Dedikodunun bile tadı yok artık. Televizyonların magazin programlarında yapılıyor zaten fazlasıyla ve bizler de dinliyor, izliyoruz dikkatle. İzlemesek de pek bir şey bilmiyoruz artık eşimiz dostumuzla ilgili ki… Böyle olunca da güzel güzel dedikodu yapamıyoruz...
Limonumuz bittiyse evde o an, komşudan alamayız bir tane bile olsa. Limon suyu hazırlayıp bulundurmak zorundayız acil durumlar için. Eve geldiğimizde, yorgunluk gidermek bahaneli, asıl niyeti sohbet olan, kahve içimi ziyaret amaçlı tıklatılacak kapı da yok artık.
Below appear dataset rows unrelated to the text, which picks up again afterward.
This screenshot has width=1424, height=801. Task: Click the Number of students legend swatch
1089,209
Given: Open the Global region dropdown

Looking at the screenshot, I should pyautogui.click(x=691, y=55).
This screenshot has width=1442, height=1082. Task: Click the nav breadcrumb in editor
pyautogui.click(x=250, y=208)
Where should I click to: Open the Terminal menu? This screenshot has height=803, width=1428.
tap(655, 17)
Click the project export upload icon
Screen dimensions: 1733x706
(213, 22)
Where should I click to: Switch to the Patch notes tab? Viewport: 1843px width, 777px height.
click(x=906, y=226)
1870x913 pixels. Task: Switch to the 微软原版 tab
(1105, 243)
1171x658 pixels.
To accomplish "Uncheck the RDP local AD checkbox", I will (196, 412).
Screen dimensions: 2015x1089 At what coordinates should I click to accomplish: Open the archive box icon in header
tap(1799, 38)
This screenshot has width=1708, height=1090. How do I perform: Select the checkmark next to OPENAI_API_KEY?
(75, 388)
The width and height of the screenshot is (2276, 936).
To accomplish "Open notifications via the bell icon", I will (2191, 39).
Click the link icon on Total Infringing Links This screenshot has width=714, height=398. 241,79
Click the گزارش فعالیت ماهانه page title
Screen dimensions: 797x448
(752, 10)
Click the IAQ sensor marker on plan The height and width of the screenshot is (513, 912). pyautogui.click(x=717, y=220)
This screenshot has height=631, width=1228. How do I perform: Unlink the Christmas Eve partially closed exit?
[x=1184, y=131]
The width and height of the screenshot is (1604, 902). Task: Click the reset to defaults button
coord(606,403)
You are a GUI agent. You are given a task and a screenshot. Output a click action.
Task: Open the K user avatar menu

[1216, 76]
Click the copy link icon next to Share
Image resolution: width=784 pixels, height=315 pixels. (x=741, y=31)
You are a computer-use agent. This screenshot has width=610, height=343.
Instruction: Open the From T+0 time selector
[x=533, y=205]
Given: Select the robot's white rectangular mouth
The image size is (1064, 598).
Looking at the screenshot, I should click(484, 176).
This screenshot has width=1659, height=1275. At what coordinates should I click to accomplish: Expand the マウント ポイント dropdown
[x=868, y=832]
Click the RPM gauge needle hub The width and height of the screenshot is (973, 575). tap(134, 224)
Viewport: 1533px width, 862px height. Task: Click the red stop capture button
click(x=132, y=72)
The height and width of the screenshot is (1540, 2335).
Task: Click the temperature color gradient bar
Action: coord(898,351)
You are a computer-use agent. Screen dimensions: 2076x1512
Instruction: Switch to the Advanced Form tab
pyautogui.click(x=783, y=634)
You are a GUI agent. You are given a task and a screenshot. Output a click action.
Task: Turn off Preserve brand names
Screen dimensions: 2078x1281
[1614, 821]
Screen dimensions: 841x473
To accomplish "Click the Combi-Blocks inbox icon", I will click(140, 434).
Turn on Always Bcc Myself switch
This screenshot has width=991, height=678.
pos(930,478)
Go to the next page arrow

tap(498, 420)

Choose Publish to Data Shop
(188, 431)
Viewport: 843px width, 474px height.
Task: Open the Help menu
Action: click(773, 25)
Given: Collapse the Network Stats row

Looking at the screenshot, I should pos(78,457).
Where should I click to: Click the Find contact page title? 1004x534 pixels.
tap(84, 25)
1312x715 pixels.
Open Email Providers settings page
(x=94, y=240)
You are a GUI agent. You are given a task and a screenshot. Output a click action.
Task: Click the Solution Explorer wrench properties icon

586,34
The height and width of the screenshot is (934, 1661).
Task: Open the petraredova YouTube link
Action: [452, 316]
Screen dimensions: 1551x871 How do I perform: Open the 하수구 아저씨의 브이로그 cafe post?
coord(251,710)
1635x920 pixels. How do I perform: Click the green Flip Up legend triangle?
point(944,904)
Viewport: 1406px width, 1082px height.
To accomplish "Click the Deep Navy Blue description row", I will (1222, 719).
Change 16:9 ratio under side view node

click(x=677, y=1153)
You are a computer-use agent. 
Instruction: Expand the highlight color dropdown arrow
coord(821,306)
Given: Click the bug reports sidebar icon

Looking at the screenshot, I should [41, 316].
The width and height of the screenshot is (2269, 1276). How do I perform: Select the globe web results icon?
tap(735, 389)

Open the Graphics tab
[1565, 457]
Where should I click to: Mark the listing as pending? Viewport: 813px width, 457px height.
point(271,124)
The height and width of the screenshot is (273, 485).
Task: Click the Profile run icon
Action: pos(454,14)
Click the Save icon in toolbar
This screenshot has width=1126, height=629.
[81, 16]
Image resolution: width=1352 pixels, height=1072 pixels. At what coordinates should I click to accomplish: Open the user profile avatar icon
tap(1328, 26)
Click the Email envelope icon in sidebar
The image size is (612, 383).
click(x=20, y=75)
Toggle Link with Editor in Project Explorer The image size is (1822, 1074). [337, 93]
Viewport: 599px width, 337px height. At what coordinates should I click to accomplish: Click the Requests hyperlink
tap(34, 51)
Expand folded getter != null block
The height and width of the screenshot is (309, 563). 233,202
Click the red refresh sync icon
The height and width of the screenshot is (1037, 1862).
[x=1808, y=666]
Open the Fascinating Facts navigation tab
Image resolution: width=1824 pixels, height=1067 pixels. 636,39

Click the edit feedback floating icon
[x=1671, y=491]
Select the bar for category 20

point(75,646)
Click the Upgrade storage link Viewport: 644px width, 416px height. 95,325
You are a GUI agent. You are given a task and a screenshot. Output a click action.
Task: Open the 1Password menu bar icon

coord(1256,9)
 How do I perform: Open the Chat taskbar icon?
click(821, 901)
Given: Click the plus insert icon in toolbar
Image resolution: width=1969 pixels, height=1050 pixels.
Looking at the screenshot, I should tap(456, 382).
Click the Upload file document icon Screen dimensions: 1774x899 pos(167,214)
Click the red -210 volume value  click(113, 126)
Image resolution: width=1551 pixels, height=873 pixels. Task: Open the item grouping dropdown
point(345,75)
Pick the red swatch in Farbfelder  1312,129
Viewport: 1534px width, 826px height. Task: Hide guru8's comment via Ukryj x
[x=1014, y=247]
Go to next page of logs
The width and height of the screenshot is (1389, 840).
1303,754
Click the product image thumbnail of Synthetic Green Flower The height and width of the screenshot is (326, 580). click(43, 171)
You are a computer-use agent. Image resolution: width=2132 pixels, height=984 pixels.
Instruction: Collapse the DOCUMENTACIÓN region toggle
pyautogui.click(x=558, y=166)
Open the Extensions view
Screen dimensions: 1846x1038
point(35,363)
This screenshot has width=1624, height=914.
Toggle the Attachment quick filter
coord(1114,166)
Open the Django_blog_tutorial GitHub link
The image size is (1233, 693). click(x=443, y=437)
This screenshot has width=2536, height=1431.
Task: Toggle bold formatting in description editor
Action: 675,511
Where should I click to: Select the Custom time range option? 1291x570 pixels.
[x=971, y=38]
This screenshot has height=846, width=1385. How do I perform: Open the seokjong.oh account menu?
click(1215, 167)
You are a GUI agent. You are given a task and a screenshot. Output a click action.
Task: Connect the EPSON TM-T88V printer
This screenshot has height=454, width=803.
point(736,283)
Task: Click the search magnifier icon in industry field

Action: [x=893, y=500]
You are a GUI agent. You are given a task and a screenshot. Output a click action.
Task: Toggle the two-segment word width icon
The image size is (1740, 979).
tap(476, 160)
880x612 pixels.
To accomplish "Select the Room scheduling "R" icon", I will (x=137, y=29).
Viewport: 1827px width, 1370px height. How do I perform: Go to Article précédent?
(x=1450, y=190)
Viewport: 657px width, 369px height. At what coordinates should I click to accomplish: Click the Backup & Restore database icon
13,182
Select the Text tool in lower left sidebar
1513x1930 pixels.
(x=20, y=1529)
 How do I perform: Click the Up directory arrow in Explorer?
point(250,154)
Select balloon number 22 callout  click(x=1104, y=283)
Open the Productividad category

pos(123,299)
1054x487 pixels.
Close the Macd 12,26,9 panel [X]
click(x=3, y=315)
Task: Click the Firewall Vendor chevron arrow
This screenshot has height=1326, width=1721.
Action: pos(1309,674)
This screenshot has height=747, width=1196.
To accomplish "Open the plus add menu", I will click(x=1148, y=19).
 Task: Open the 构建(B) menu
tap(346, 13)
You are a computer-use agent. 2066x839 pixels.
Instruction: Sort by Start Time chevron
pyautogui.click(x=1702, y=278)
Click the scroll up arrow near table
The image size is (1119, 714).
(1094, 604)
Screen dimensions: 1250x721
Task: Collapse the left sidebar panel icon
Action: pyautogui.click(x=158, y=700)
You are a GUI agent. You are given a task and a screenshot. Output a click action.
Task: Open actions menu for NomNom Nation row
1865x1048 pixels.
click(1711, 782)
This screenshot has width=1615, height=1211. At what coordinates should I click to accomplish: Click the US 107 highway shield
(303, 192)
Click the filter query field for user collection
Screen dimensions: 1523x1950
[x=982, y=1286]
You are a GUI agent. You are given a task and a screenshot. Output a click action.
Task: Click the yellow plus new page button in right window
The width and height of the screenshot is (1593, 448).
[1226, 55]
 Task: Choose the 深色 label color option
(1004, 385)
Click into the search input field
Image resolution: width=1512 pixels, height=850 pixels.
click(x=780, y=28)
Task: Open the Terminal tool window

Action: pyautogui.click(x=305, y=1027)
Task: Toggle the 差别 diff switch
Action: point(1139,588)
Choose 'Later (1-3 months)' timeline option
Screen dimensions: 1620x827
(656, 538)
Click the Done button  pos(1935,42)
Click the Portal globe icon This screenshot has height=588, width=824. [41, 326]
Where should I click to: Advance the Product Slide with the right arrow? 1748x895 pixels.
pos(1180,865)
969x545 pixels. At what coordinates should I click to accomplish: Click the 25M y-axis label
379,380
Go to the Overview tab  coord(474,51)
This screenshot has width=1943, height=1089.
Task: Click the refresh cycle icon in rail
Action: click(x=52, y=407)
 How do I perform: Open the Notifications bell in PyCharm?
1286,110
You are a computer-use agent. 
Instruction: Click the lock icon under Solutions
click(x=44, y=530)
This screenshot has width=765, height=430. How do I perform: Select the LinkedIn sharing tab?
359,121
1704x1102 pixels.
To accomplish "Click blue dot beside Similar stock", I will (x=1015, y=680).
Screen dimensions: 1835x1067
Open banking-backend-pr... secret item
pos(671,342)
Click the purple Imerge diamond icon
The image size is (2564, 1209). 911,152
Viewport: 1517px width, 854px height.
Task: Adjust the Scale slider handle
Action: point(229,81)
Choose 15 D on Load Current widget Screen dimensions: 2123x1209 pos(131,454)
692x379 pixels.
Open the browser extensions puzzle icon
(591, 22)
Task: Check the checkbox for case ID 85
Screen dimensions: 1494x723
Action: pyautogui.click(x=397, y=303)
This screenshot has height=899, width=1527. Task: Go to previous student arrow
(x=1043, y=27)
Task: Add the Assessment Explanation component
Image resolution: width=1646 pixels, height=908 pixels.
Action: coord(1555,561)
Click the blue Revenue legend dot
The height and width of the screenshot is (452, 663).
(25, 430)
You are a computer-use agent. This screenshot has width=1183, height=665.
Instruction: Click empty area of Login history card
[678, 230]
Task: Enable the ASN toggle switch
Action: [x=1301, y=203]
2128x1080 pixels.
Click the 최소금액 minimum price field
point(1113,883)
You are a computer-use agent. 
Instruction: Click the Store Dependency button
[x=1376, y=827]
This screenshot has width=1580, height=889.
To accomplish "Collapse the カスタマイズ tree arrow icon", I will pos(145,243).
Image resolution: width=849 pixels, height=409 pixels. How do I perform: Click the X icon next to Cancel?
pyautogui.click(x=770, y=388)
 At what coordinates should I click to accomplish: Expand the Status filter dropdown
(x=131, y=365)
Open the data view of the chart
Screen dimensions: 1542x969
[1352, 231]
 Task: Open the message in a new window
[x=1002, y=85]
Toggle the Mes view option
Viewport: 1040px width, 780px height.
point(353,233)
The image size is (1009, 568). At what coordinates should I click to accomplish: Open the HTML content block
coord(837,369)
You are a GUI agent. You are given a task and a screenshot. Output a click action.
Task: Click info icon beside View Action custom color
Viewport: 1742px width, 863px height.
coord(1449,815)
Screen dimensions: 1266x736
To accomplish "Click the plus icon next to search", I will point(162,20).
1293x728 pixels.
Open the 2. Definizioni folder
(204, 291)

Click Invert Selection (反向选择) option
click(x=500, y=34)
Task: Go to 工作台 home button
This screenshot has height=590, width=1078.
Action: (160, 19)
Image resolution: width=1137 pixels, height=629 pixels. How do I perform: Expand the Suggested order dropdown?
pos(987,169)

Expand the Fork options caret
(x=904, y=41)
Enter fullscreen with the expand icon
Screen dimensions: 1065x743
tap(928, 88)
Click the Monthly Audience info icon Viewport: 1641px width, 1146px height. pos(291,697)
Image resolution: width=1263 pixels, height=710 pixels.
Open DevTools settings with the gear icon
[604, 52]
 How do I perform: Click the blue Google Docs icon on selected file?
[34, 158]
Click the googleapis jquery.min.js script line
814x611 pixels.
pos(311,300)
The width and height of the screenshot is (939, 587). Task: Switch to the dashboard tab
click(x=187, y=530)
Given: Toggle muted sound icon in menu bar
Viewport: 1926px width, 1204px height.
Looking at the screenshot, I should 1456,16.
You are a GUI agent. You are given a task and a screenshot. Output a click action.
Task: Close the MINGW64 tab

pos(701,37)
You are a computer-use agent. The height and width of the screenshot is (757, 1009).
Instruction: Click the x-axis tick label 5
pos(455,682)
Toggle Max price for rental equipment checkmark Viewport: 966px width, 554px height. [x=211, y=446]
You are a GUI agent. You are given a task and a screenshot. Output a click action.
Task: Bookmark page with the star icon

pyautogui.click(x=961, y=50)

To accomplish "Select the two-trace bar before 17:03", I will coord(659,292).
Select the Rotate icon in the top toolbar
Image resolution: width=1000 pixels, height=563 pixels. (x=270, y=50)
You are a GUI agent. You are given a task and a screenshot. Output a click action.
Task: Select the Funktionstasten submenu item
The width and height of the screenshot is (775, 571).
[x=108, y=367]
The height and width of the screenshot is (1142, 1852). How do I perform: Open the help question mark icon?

Gönlümü, yüreğimi paylaşmak için ortamlar da yok. Konu komşu yorgun geliyor işinden gücünden. Bir yoğunluk sarmış herkesi. Bıkkınlık, suskunluk, yalnızlık…
İşte ben buradayım dostlarım. Burada, "Önce insan" olarak görüldüğümü bilmenin mutluluğu var içimde. Bir kahve içimi sohbetin yerini alabilen paylaşımlar var. Hiç kimsenin kıskanılma, karşı cinsten bir obje gibi görülme gibi bir derdi yok. Olgun, güzel insanlar topluluğu burası. Gelen bir tabak yemek yerine doldurulmuş, tatlı misali yorumlar yapılmakta burada. Paylaşımların hazzı alınmakta...
İşte ben de bu yüzden buradayım dostlarım. Öğrendiklerimi yaşamak, paylaşımda bulunabilmek için her zaman sizlere ihtiyacım var benim.